Google/YouTube and $10-15 worth of tools and supplies.
That would be using the original N64 controllers and not trying to build a stick.
If standard RJ45 connectors are too fragile for you, then maybe use something like an 8-pin M12 connector. You can even get solderless ones that just require a tiny screwdriver to install.
Alternatively, there are ruggedized RJ45 bayonet connectors that make the clip irrelevant. Conec makes some excellent industrial quality ones that you will never break.
Personally, I’m fine with plain RJ45 because, as others have already pointed out, they’re simple and cheap to install. Just stick with the one-piece type.

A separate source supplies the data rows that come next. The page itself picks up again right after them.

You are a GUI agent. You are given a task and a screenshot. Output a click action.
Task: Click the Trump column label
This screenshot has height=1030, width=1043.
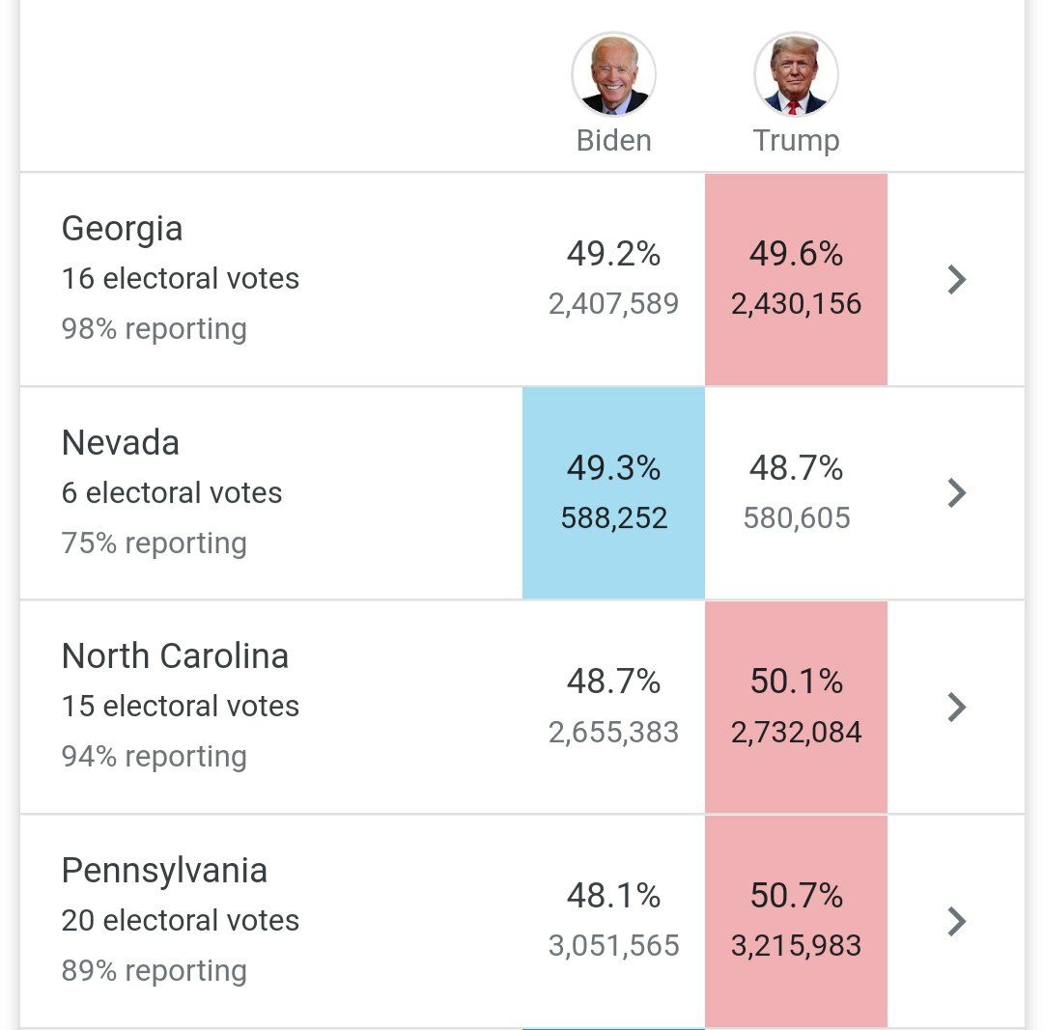(x=796, y=141)
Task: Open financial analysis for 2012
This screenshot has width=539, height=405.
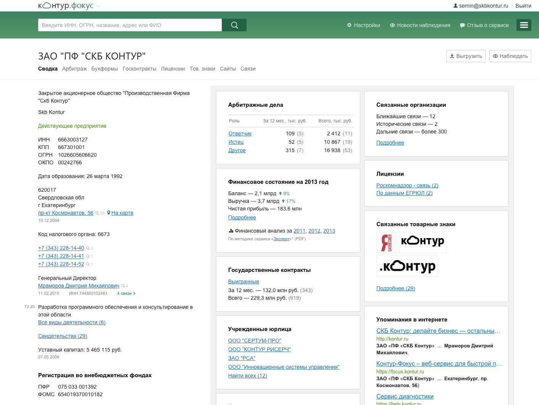Action: pyautogui.click(x=314, y=231)
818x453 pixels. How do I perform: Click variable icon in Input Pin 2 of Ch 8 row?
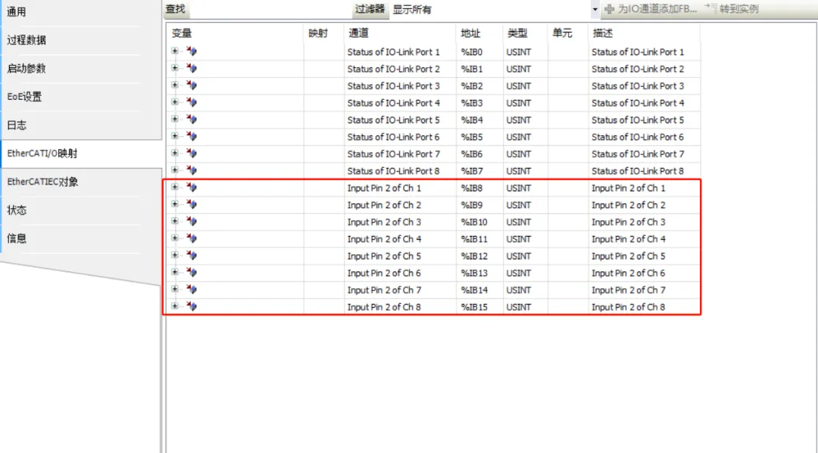pos(192,306)
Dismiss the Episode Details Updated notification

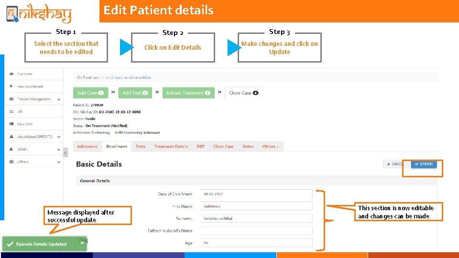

The ones that have a separate wire guide are a PITA.
and I think Electircgrave’s posts are too insulting to repost. I mean no hate. I’ve had problems like this on Atari age where one wiseacre calls for me to get thrown off. I told the mod I was getting thrown off for no reason, and I don’t know what they did to him, but I was on moderated posts. I think so far every one of my posts have been mod approved. It may be a few-hour to a day wait time but it eventually comes. Besides mods prefer starting new threads over resurrecting old ones. It’s a pre-emptive sensoring I never failed so far.

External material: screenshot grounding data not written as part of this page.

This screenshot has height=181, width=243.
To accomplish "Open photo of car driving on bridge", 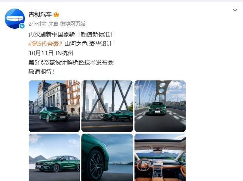I will 160,106.
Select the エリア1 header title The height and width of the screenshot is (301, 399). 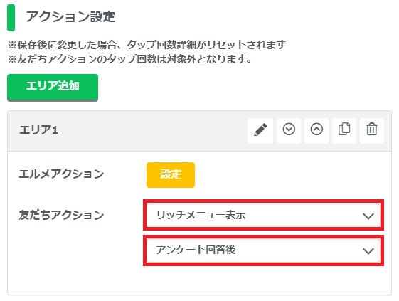pyautogui.click(x=38, y=130)
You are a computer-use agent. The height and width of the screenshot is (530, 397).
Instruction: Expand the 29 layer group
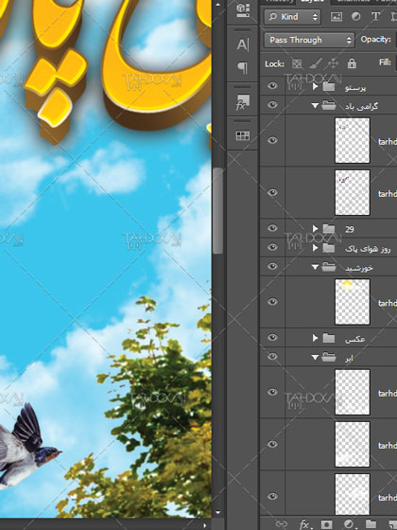tap(315, 228)
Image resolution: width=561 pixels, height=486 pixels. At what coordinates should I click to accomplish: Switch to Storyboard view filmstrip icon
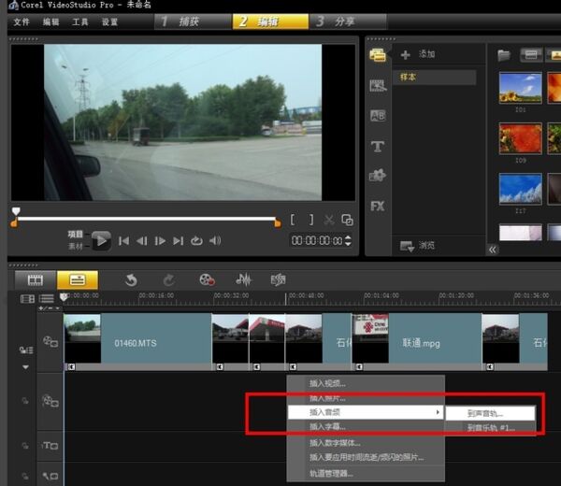(x=36, y=279)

Think of me as the Mikey of DIY solutions, just like if Mikey likes it, it’s got to be good, if it’s a DIY project I can do without messing it up, then it must be really simple.

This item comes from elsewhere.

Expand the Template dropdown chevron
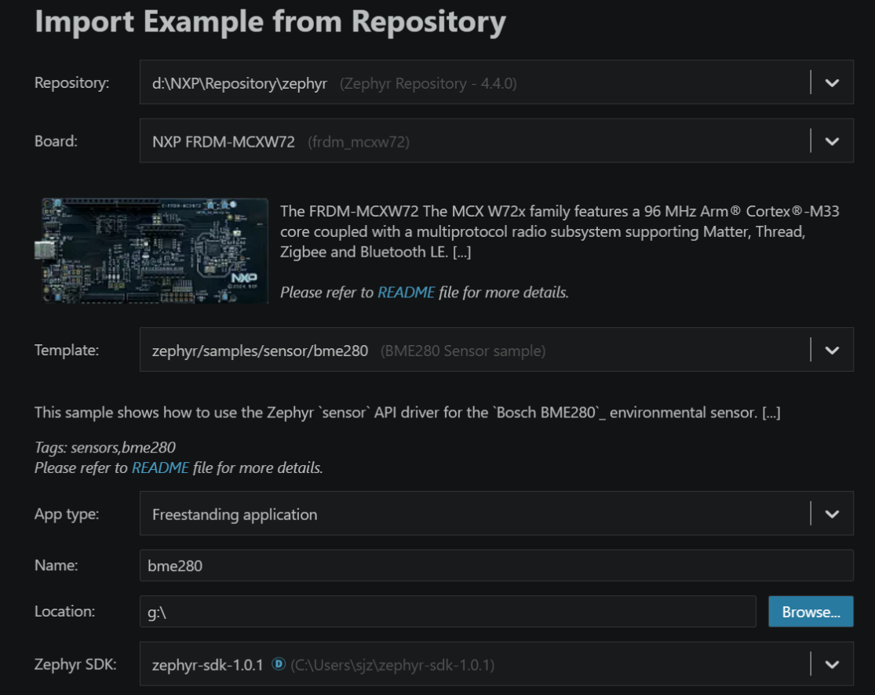Viewport: 875px width, 695px height. 832,351
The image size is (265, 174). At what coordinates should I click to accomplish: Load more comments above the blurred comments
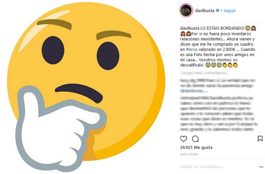coord(204,73)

What I can do well in terms of DIY
The ones that are at my skill level are a way to clean 90% of potentiometer problems in Atari 2600 and Bally Astrocade paddles, (I’ve bought non-working ones and turned them around and sold them on ebay.)
I also installed INTV 1 Flashback adapters, and if 7800fan of Atariage.com fulfills his promise, I can do it again to accommodate his SG->INTV adapter and JAAG->INTV adapter, by redoing it with with INTV1->INTV 2 adapters and INTV 2-> INTV FB adapters.
I think I can install a Blinking Light Win on my front loading NES, but I got bigger fish to fry like my joystick.
And clever me found a way to cannibalize 2 Atari 5200 trackballs that were working only along one axis each and turn it into a single two axis trackball and a trackball minus the working parts, which a working one is out of stock at best-electronics-ca.com. If I recognize the part, I can make a wholely working trackball and make ebay profits.
So when someone thinks of a solution that doesn’t involve heavy labor, you just ridicule him. If I didn’t know this was mainly a DIY site, I’d think this advice might be cutting into a few of you guys’ profits. What’s easier: to replace a male to male ethernet cable, which you can find anywhere for cheap, or to rebuild an RJ45 head on something specialized that is not user-separable?
Finally notice the length. If you want to breeze through the important parts, click nothing. if you’re curious, enjoy the details.